Oddly, we have started throwing the deadbolts at night. Bears open the doors on our cars, so… With the lever type house door handles, it’s an easy swipe of the paw, and they would be inside. Breaking down a door would at least give us a warning.
When we bought our house back in the 1980s we didn’t change the locks at all. About 15 years ago I accidentally locked myself out. A stone from the garden enabled me to break a pane in the front door and open it.
A week later we had a new door and frame. Nothing is totally secure, but I suspect that the cops, even with their standard door opener would have trouble getting in.
Short answer: No.
After [events] we armored up far beyond the typical American home. I’m certain we couldn’t break into our house, at least not in the normal sense that the OP is asking, Given an acetylene torch or some decent angle-grinders we could eventually batter our way inside.
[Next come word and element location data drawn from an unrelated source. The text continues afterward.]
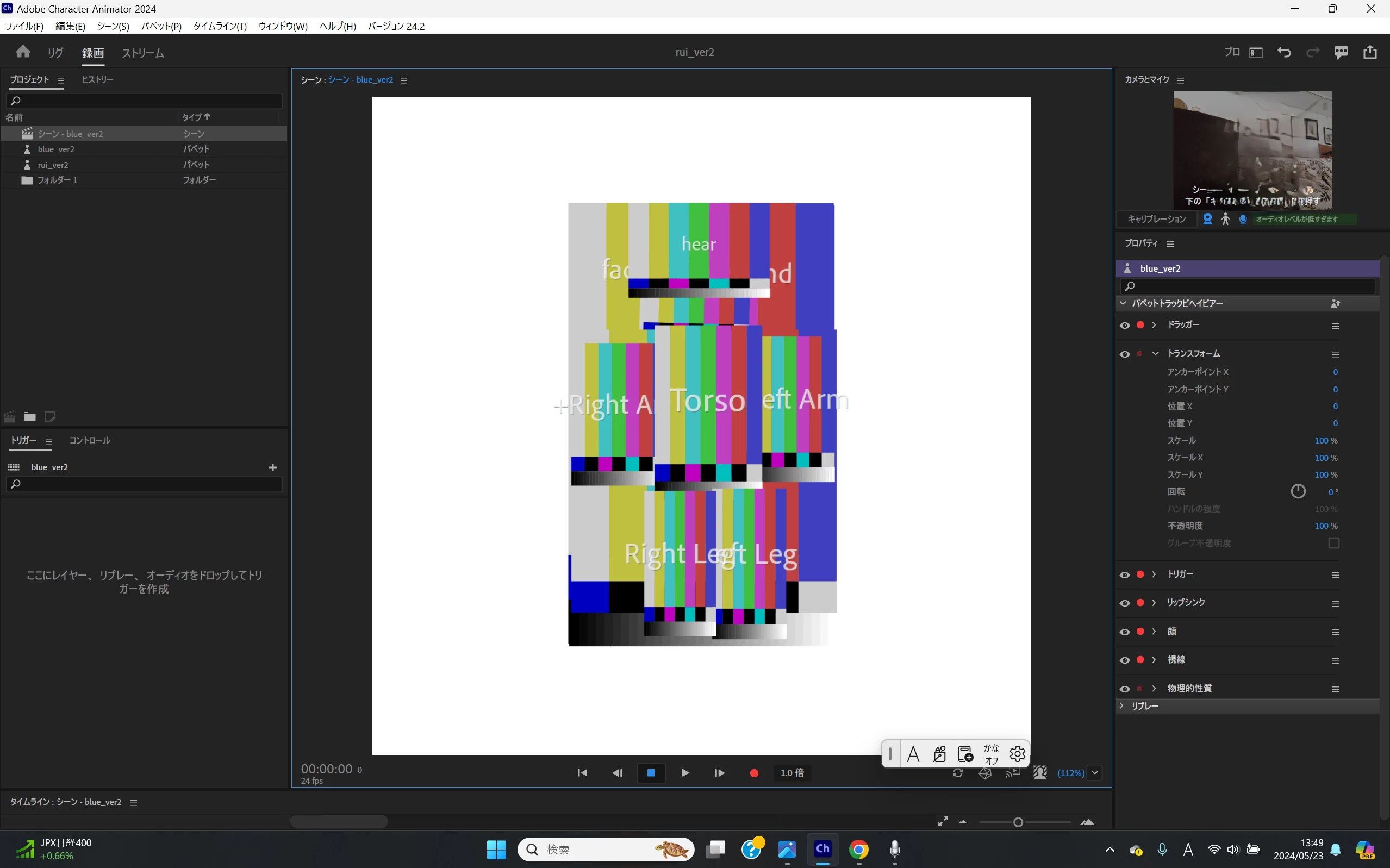This screenshot has height=868, width=1390.
Task: Open the パペット(P) menu
Action: 161,27
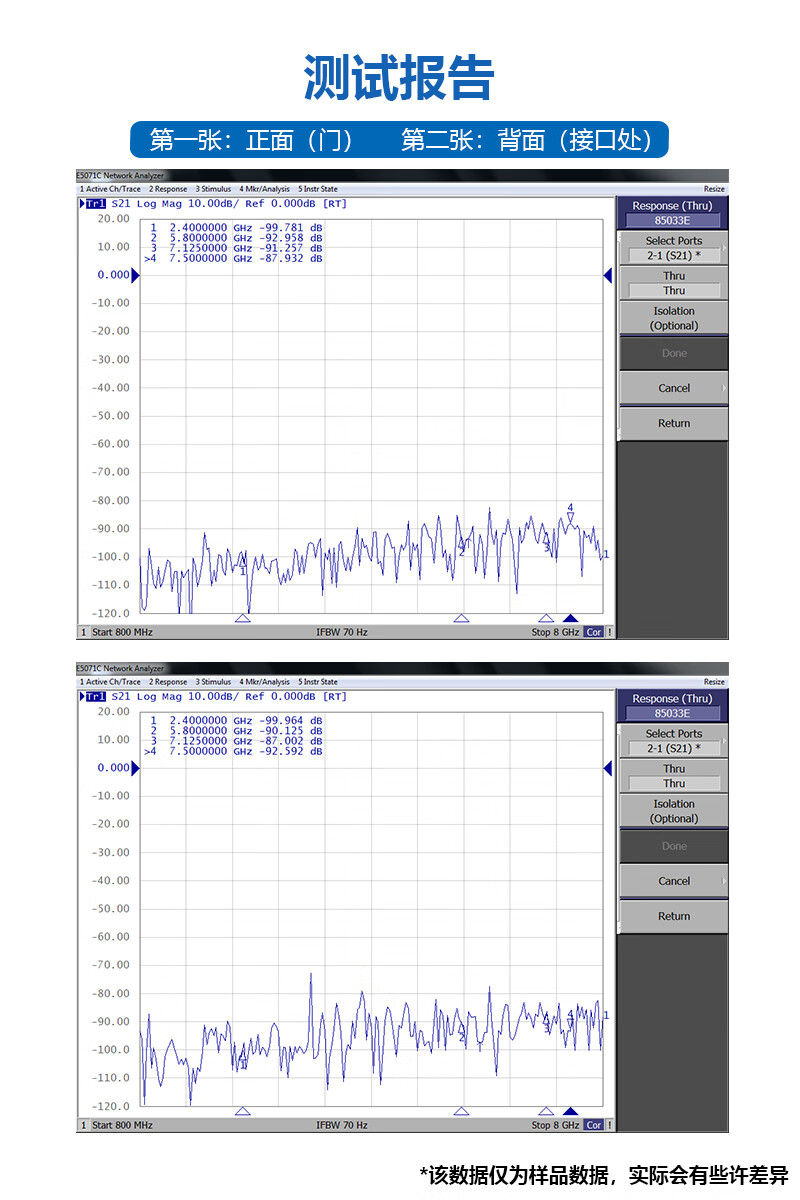Click Resize in the upper analyzer's menu bar

714,189
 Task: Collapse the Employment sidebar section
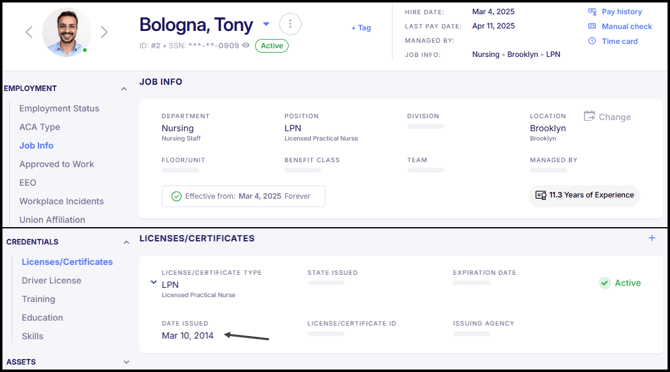coord(124,89)
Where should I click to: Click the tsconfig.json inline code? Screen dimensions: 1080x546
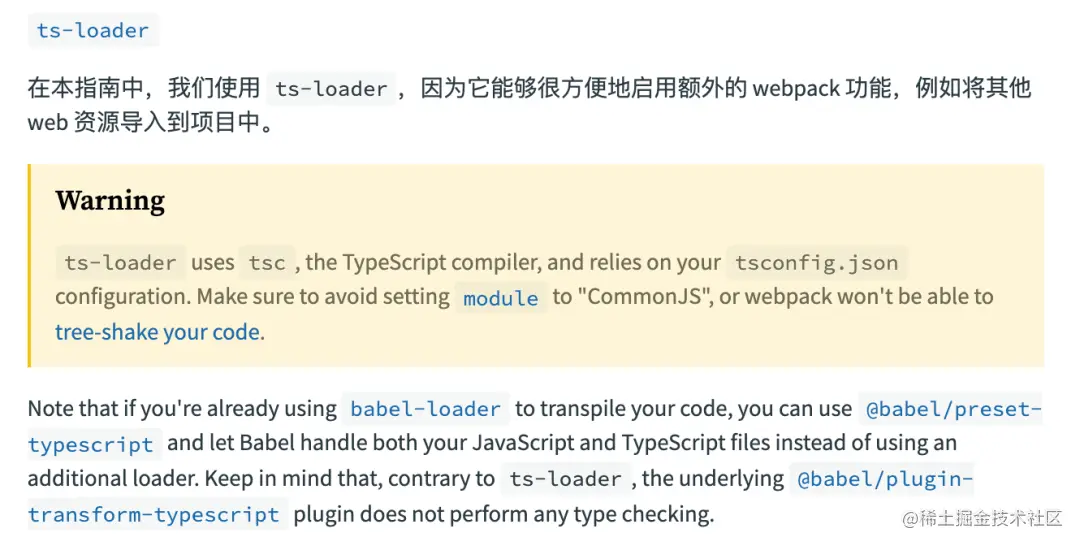817,263
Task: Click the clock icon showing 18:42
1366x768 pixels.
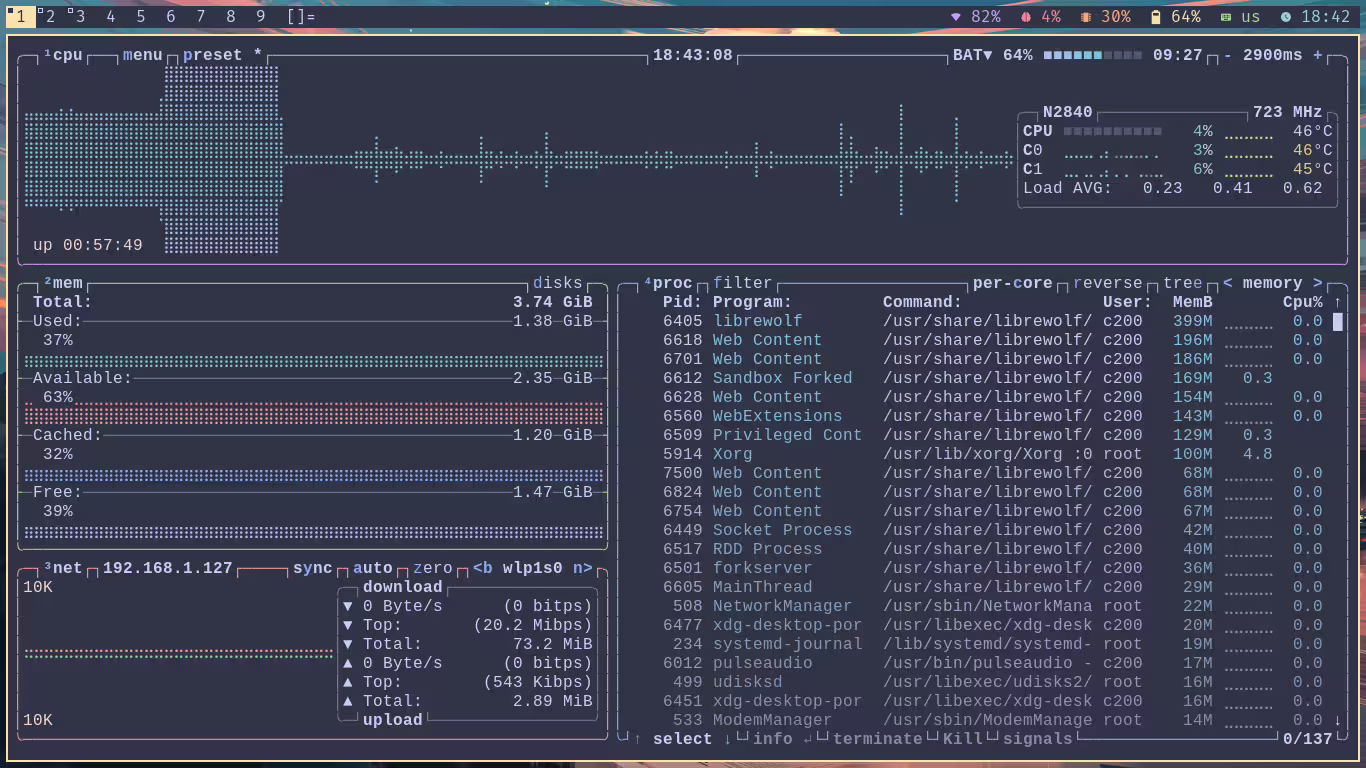Action: (x=1286, y=17)
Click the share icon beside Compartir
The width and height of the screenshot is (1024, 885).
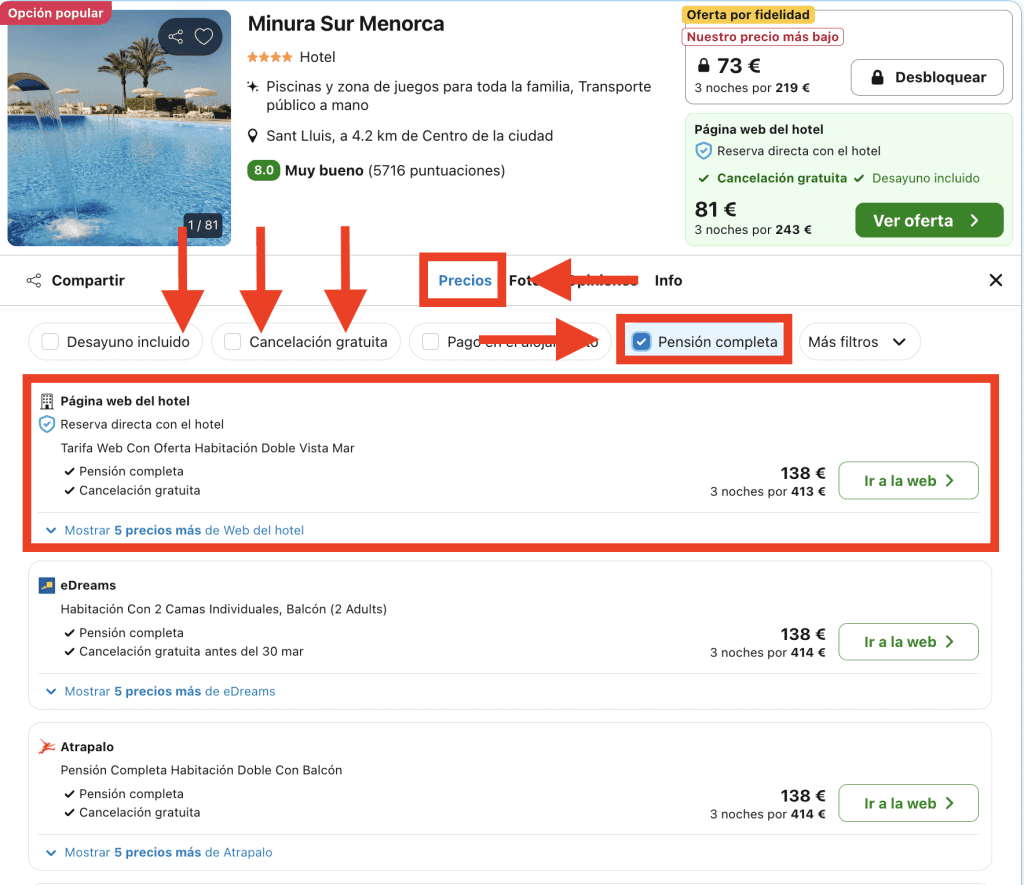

All the doors and windows have steel framing and welded bars, and the locks are high grade (supposedly) unpickable, with a minimum of 3 layers/locks at each entry point. Normal (daytime) entry requires a minimum of 3 “keys” (metal/electronic/code), and at nighttime slide/pin/bar locks ensure no non-destructive entry is possible. One serious breakin attempt has been made. This nearly destroyed a steel security door, caving it partially inward and prying out a few feet of the surrounding frame, along with the concrete threshold. Given the damage, we assume crowbars and probably a sledgehammer were used, but it held up.
Assuming the house was normally locked and I arrived with nothing at all, I could eventually get in. But it requires gathering the necessary stuff via a complex scavenger hunt, with half the steps not even at the house.
I mean, you could get into almost any house with a sledge hammer and enough time. But that’s going to attract attention.
It’s the people who say they could open the back door with a credit card that i wonder, why bother locking?
The only doorlatches that are openable with credit cards are the ones made in the 1960s and before. Anything modern doesn’t have that vulnerability.
My take has always been to not have a locking doorknob. Only a locking deadbolt. If you get outside with keys inside you can’t lock the door at all. The only way to become locked out is to lock the door, then lose your keys someplace in the great outdoors.
For my last residence I switched to an electronic keypad deadbolt. It has a backup key, but normally you just need the code to get in. And it can take multiple codes, so you can have one for your family, a different one for e.g. the housekeeper that you can change when you get a new housekeeper, etc. Super convenient. Can recommend.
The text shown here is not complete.